Given text:
Students with the same A-level grades are more likely to do well at university if they were “top of the class” in their school, a major new report has found.

Pupils who performed well in relation to their sixth-form peers are more likely to gain a top degree than those with A-level results that were average or below average for their school, the report from the Higher Education Funding Council for England (Hefce) says.

“On average, someone who gains BBB at a school where the average A-level score is CCC will do better in higher education than someone who gains BBB at a school where the average is AAA,” it says.

Figures showed the likelihood of someone with three B grades receiving a first or upper second was 16 percentage points higher among students who were top performers at their school, compared to pupils with the same grades who ranked among the lowest in their school.

Teachers’ leaders said they believed the phenomenon was down to confidence.

Brian Lightman, general secretary of the Association of School and College Leaders, said: “It’s the old adage that success breeds success.

“The success in itself and the praise they receive will build their confidence and get them to believe in themselves.”

He recalled his own memories of life at grammar school, where pupils who ranked poorly in the hothouse atmosphere did not go to university at all because they felt they were not good enough.

Exercise objective: Transcribe the stretch from "Figures showed the" through "not good enough." in the article above on A-level grades and university results.

Supplied information:

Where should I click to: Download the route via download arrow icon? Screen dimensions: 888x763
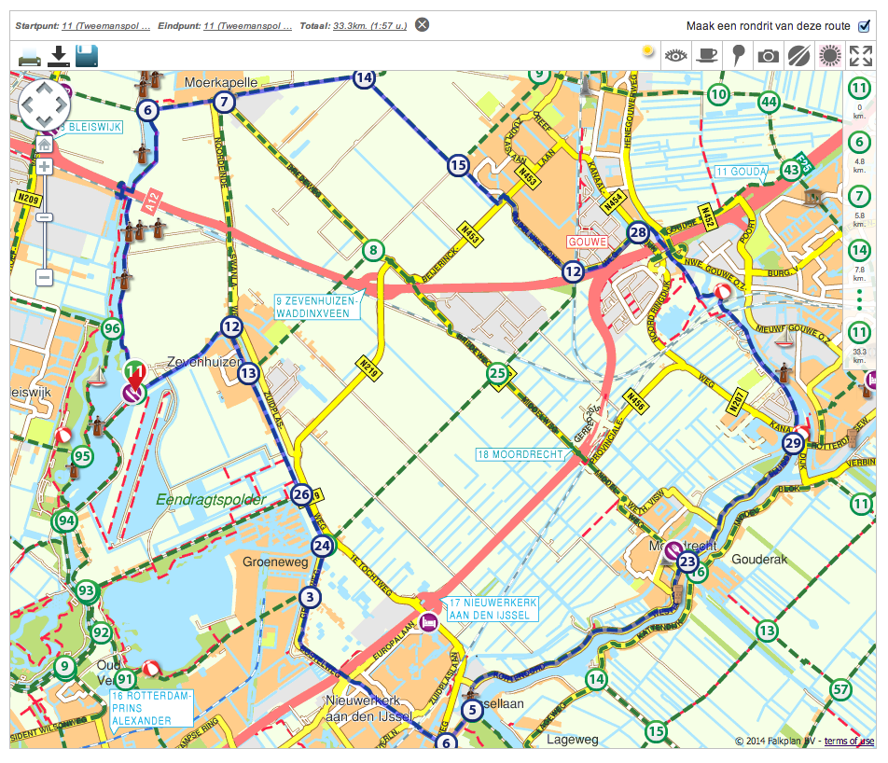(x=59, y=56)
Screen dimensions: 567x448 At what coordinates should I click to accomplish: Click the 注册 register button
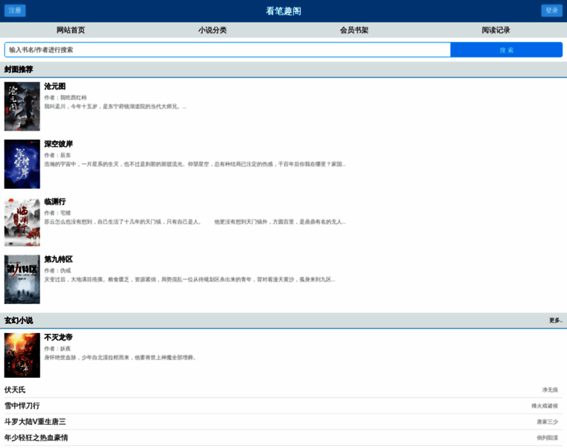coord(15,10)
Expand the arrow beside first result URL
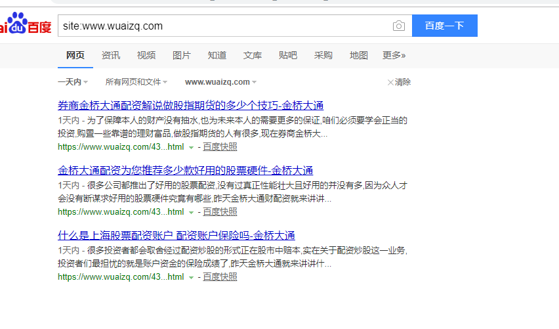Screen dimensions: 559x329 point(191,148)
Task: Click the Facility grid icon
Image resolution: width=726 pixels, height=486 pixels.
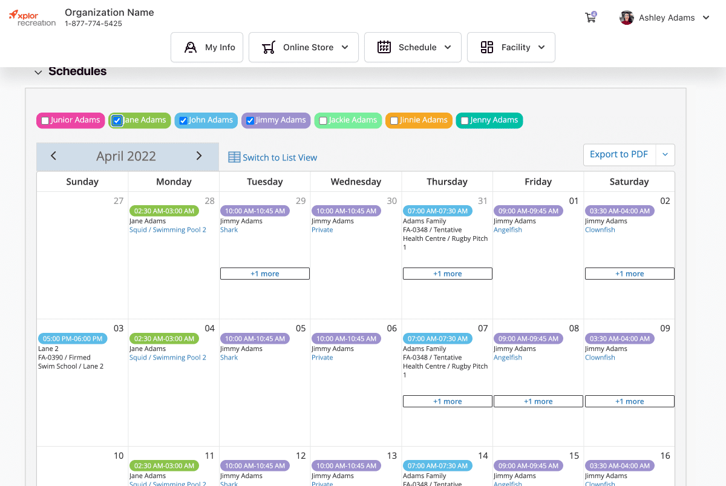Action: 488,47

Answer section:
Figures showed the likelihood of someone with three B grades receiving a first or upper second was 16 percentage points higher among students who were top performers at their school, compared to pupils with the same grades who ranked among the lowest in their school.

Teachers’ leaders said they believed the phenomenon was down to confidence.

Brian Lightman, general secretary of the Association of School and College Leaders, said: “It’s the old adage that success breeds success.

“The success in itself and the praise they receive will build their confidence and get them to believe in themselves.”

He recalled his own memories of life at grammar school, where pupils who ranked poorly in the hothouse atmosphere did not go to university at all because they felt they were not good enough.